Observer des transits d’exoplanètes sera l’un des grands domaines scientifiques du télescope spatial James Webb (JWST), déclare Mark Clampin, responsable scientifique du JWST au Centre Spatial de Vol Goddard de la NASA. Il était un des orateurs lors d’une conférence en juillet à Berne, où 185 participants du monde entier ont discuté de “Chemin vers des planètes habitables”. Le JWST avec son miroir de 6,5 mètres est le successeur du télescope spatial Hubble.
PlanetS: Quel est le statut actuel du JWST?

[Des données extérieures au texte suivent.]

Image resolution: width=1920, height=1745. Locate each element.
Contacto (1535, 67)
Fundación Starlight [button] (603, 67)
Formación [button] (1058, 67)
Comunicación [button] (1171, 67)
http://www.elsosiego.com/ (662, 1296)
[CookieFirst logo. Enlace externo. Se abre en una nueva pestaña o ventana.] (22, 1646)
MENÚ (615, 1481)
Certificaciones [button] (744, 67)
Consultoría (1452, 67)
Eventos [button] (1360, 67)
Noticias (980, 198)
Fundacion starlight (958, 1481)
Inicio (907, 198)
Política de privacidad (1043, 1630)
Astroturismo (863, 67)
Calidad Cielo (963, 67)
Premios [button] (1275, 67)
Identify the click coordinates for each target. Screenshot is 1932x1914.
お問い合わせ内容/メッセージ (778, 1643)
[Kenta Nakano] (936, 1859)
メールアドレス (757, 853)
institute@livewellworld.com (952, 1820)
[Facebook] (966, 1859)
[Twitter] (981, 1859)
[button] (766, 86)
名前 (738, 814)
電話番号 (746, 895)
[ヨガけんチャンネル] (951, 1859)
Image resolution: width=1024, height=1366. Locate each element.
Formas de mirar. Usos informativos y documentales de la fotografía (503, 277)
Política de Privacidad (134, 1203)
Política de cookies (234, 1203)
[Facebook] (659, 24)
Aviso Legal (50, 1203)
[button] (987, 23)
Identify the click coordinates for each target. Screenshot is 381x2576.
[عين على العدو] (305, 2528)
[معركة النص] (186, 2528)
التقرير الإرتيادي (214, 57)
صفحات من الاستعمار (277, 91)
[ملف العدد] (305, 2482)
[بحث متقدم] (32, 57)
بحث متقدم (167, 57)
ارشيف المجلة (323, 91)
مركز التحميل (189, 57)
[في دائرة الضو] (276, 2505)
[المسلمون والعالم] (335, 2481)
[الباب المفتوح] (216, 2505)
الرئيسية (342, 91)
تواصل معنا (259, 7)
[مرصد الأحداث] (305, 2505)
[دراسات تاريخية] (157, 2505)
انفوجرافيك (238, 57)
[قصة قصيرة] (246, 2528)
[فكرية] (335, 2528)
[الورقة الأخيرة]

Mark Clampin: En ce moment, le télescope est en cours d’assemblage. Il a atteint ce que la NASA appelle «la phase d’intégration et de test”. Nous avons donc terminé la construction de la plupart des composants. Maintenant, nous passons à la phase où nous devons effectivement les mettre ensemble et les tester. Les instruments subiront le dernier cryo-essai plus tard cette année, et notre fournisseur principal, Northrop Grumman, vient juste de terminer la structure du télescope. Il est entreposé dans une salle blanche de Northrop Grumman et sera expédié au Goddard Space Flight Center bientôt.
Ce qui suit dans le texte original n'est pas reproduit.